Novel matrices combined with a 3D patterning technique are being developed by another CRL partner, Cypre, which has developed a novel 3D tumor model platform. In this system tumor cells are suspended in a chemically defined collagen-based ECM hydrogel (VersagelTM) and layered into microwell plates. A brief exposure to blue light induces cross-linking and the formation of a 3‑dimensional, interconnected mesh network that more closely resembles the tumor matrix environment. This method of light induced 3D patterning facilitates the inclusion of multiple cell types within the matrix such as fibroblasts and immune cells. In turn, these complex cultures allow us to examine the effects of combining agents directed at the tumor cells with those that act on the immune system or on the stromal cells.

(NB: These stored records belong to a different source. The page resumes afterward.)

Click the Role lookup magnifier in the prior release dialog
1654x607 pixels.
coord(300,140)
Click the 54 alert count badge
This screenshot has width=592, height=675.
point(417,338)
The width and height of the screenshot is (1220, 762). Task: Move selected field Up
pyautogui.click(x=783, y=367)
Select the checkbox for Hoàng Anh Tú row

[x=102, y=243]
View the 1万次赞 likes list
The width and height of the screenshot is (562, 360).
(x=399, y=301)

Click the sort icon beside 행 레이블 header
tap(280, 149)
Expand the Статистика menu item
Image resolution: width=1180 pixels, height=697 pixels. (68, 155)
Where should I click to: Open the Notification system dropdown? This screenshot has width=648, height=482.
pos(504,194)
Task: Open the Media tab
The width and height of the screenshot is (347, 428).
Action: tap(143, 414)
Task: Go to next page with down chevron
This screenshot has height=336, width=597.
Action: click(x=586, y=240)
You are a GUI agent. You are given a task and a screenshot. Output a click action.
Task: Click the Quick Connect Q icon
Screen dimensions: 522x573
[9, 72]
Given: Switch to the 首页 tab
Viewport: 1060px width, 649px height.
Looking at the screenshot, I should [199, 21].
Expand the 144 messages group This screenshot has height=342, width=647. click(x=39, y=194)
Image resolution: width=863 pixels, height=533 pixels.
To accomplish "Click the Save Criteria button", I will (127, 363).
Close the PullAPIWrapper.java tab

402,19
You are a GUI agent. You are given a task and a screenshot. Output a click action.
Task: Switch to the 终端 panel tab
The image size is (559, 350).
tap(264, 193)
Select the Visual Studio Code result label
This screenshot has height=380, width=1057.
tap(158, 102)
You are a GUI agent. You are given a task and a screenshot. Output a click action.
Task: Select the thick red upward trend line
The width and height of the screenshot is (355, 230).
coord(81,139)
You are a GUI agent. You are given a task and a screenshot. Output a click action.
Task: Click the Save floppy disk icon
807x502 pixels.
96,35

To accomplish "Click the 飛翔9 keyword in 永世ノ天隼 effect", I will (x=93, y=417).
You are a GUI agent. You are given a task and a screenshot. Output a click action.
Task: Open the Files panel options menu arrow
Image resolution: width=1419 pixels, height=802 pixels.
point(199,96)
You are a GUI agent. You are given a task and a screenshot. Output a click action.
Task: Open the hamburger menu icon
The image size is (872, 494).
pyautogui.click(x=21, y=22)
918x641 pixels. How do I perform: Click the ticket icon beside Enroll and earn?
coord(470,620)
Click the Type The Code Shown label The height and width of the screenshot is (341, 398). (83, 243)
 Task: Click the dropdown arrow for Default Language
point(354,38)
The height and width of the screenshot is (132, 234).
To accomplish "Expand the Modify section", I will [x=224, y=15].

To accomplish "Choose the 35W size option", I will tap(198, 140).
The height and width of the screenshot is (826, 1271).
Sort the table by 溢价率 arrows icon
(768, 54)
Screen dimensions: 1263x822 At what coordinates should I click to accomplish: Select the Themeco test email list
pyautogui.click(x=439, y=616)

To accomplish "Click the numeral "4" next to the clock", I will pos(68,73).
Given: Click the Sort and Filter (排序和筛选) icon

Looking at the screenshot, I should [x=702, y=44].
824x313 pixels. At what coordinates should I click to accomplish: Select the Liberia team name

So great progress has been made in recapitulating the tumor microenvironment and its constituent cell types for combination studies, but can the dynamics of drug exposure be replicated? In patients, some components of their cancer drug combinations are designed to deliver a constant concentration either by intravenous (IV) infusion or by daily oral dosing with compounds whose PK properties ensure that drug levels do not dip below those required to inhibit tumor growth. Other drugs are given as a bolus or IV “push” while others are antibodies with prolonged half-lives that only require monthly dosing.
How can these dynamics be reproduced in vitro? One possibility that is fast becoming a reality is the “tumor-on-a-chip” concept which combines complex cultures of tumor cells with microfluidics. Some really cool imaging studies have been used to show the effects of culturing breast cancer cells in hydrogels with other cell types such as endothelial cells and monocytes; in this environment, hypoxia can be induced and infiltration of other immune cell types can be induced and visualised (Aung et al. Cancer Res 2020;80: 263-75). It is only a matter of time before systems such as these are optimised for determining the efficacy of novel drug combinations for the treatment of cancer.
In conclusion, huge advances in the development of clinically relevant in vitro and in vivo models of cancer mean that the discovery of novel drug combinations will become intentional rather than accidental.